KLO: This video is intense. The pictures help individualize otherwise generic vicitim, with each photo falling with every death. The pictures on the floor form a kind of mass grave, which is chilling. The narrator is also a child who cleverly switches the indexicality of her script. She speaks in the third person about "children" but then, at 00:08, she announces "we die because we don’t have enough food and our water is dirty." Her accent is presumably western but her youth makes her universal.

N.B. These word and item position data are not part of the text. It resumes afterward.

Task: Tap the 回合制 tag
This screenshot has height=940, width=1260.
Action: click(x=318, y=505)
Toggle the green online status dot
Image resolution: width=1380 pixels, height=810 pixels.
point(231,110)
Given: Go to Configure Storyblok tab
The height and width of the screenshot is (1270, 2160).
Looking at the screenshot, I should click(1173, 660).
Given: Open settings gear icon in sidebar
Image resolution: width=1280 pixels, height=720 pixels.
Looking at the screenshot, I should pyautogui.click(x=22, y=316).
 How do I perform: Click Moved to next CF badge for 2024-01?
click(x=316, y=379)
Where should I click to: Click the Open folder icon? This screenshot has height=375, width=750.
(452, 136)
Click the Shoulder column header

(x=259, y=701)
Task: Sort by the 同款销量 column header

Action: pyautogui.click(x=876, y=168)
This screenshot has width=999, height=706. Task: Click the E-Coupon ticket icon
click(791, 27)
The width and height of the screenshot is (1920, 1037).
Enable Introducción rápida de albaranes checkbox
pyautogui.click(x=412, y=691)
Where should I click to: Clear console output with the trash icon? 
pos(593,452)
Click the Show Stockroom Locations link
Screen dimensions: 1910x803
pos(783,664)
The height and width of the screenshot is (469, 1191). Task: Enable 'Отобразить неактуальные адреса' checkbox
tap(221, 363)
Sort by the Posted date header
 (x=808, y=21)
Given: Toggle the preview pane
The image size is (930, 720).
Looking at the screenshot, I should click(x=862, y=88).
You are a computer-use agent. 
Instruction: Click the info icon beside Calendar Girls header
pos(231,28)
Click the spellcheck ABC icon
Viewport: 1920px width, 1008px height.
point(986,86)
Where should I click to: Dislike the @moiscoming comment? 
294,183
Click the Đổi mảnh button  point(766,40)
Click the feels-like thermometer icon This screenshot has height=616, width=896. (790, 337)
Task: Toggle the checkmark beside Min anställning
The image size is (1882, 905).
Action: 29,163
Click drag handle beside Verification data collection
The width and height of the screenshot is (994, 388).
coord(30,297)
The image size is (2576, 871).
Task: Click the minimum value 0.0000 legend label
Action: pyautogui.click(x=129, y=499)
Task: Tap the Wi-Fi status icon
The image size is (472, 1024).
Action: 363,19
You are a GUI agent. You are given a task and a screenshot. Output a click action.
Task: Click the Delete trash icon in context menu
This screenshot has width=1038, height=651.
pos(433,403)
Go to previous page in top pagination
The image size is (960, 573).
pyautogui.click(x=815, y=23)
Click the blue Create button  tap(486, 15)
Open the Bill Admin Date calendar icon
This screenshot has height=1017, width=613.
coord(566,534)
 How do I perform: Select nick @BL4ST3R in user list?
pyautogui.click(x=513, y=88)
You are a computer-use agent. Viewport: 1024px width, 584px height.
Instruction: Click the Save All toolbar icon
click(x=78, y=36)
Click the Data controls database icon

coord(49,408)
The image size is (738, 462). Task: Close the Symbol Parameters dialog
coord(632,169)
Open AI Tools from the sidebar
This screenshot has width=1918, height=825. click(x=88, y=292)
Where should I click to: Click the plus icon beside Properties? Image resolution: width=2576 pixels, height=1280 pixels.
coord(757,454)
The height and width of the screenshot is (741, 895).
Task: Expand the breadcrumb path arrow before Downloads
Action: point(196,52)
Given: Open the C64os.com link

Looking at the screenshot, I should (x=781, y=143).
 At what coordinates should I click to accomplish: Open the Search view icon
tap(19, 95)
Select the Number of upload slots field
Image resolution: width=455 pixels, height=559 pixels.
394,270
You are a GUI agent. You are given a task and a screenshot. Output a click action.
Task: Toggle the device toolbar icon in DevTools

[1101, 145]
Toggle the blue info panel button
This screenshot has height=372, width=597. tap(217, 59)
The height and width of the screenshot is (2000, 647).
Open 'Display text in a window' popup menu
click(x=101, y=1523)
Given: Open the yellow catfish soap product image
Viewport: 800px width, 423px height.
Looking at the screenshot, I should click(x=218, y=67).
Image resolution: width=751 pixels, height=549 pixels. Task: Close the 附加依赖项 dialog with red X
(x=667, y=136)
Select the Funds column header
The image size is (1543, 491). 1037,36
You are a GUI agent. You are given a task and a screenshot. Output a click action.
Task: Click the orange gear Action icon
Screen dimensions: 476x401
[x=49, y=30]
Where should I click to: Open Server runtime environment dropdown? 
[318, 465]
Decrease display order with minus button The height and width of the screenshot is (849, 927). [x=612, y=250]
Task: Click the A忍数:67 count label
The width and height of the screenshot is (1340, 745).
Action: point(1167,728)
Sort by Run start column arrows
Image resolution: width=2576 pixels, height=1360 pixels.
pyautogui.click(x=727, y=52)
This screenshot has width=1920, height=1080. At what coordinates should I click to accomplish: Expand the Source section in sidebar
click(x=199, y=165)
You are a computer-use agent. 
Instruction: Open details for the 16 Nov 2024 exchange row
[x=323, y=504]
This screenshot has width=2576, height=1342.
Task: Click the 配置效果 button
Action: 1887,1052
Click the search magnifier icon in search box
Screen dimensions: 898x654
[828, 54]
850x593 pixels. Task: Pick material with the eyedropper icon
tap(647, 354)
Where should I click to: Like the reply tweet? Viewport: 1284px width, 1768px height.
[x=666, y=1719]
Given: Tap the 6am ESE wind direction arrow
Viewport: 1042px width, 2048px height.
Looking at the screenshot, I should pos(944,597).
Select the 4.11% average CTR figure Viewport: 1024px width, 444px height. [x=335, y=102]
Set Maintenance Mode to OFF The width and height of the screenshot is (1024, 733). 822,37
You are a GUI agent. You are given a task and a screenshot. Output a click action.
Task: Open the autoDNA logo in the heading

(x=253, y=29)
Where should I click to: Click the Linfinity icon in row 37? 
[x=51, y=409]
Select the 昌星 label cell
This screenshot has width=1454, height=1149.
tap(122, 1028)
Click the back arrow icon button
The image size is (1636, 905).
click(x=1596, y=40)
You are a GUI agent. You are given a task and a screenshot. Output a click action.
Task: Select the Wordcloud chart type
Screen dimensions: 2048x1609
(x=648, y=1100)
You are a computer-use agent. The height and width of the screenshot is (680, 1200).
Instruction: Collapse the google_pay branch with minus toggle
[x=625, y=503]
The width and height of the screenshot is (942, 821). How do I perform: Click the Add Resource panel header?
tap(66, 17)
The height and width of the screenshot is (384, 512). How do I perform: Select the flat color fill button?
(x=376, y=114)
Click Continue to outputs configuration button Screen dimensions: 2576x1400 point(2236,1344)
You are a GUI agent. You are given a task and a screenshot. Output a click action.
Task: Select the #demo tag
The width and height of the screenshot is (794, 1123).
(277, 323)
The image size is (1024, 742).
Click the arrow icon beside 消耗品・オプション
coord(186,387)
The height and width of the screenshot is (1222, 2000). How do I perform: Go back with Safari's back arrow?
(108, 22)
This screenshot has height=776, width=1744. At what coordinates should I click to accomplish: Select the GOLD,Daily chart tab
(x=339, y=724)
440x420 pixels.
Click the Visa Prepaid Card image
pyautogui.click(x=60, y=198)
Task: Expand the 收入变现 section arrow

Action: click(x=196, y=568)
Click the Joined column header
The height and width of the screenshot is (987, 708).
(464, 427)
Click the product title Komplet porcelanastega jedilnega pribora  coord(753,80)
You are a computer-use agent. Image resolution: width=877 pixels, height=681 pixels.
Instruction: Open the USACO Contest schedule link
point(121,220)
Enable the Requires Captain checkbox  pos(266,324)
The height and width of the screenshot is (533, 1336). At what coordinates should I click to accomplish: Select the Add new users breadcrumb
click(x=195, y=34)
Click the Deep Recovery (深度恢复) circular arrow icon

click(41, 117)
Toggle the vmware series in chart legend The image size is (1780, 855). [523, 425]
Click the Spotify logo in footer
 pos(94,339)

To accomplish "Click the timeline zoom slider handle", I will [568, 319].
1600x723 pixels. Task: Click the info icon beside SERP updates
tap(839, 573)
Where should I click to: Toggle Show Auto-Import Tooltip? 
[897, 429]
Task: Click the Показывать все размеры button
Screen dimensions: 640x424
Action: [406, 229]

KLO: This is a really great video. The sponsored child is unbearably cute and Tyler Ward's black t-shirt is cut in a way that highlights his upper arms. It is also unclear why he carries his guitar throughout rural Guatemala (see 00:36). By 00:55, Tyler begins what I would call, and what my article understands as, a poor visit, which helps to animate this longstanding tension between comparative poverties and spiritual wealth. "I can't cook as well as they can," Tyler admits (01:10). Tyler's iPhone also makes for an awkward juxtaposition at 01:28, especially when compared to the shampoo and toilette paper he gives as gifts (at 01:58). The commercial peaks, by my account, when Tyler confesses, "I think sponsoring a child is more of a responsibility that allows you as an individual to grow" (see 02:49). He continues, "It creates this overwhelming sense of joy. Like I am actually truly changing a life and helping somebody other than myself" (see 2:58).
KLO: This is an unedited video that accurately reflects the process, with all of its excitement and ambivalence. The instructions on letter writing, beginning at 00:23, are indicative of the industry.